─── Materials provided ───

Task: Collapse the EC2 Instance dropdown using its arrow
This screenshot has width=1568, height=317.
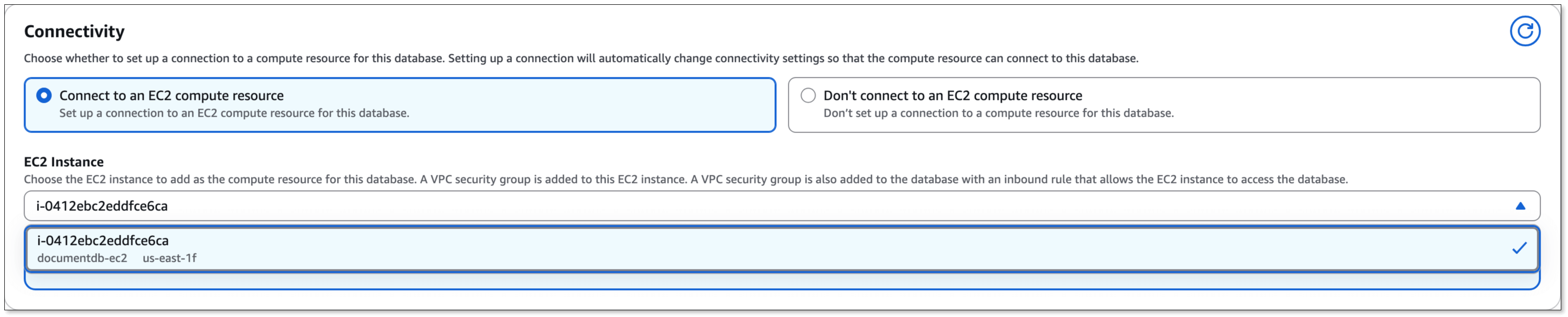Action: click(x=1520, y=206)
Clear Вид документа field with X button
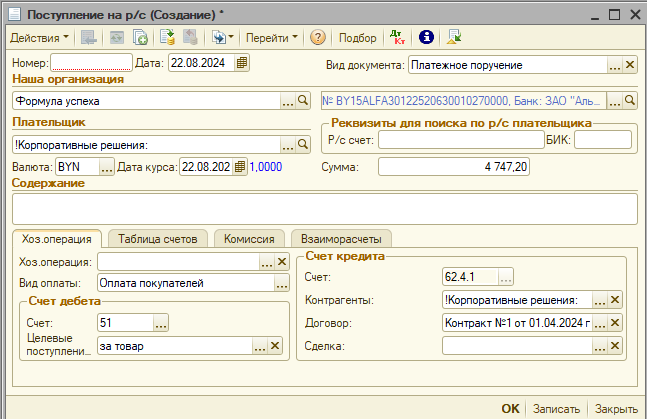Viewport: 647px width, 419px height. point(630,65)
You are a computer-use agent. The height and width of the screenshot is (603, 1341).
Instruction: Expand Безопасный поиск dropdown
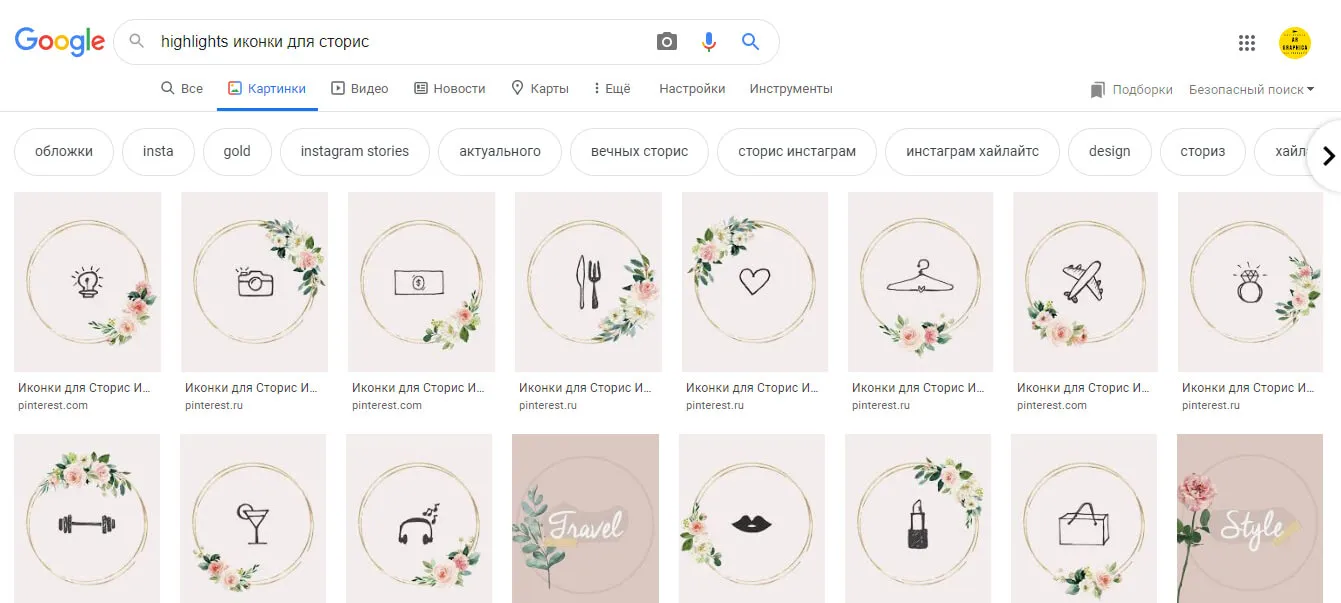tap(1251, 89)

───
─── Materials provided ───

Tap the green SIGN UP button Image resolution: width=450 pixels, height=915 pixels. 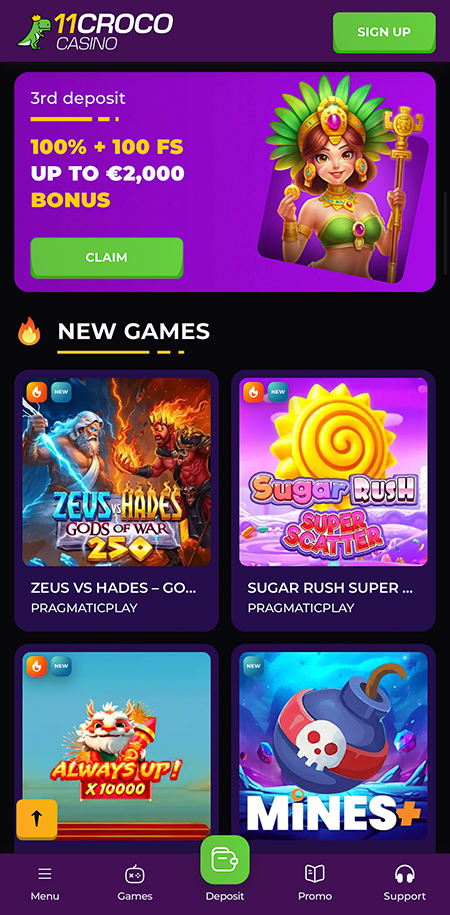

───
─── Materials provided ───

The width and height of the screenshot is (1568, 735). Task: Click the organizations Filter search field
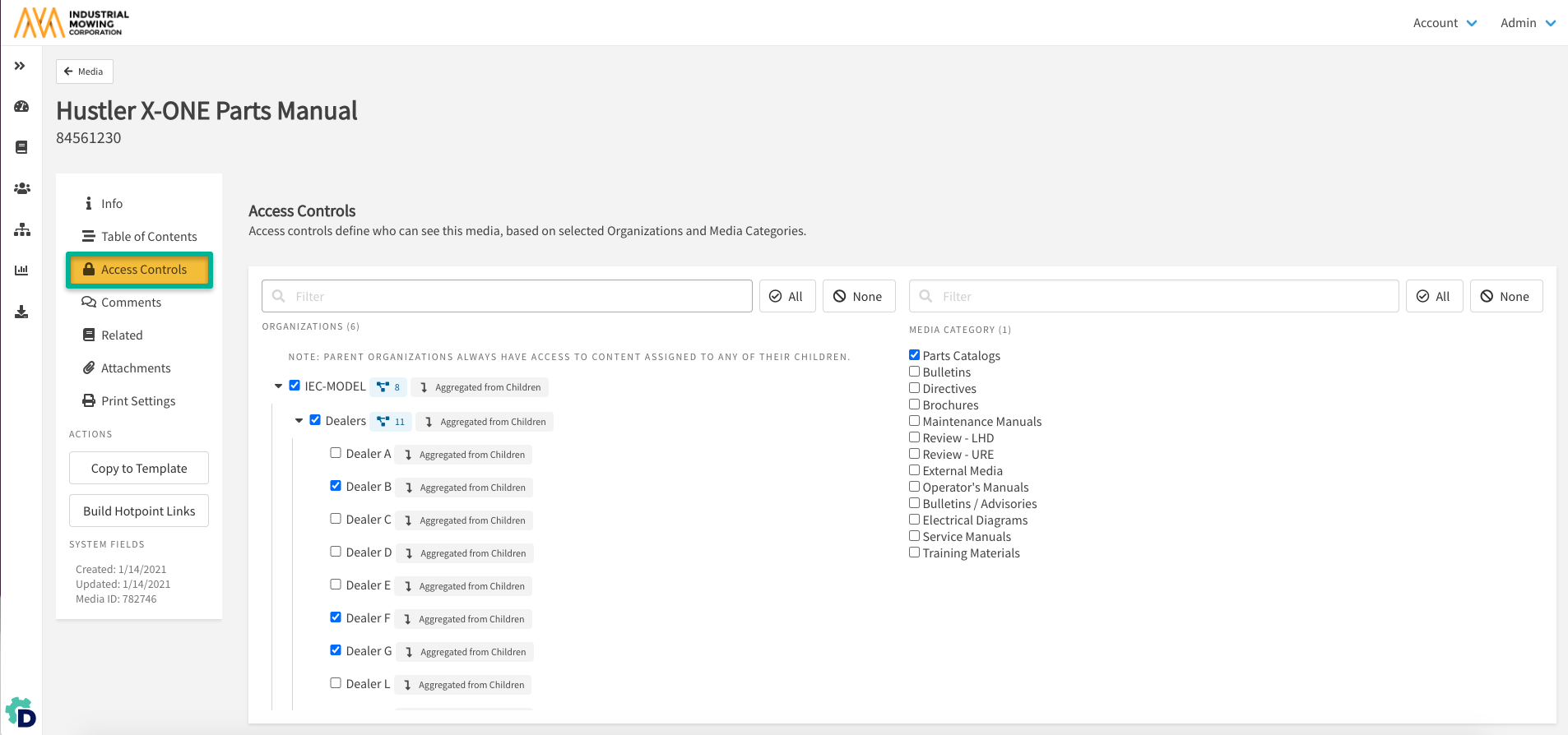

───

● **What needs to be done**
Single out each line of the records above with the string "Task" in it, and copy it.

● **Output**
Task: Collapse the EC2 Instance dropdown using its arrow
The width and height of the screenshot is (1568, 735). Task: Click the organizations Filter search field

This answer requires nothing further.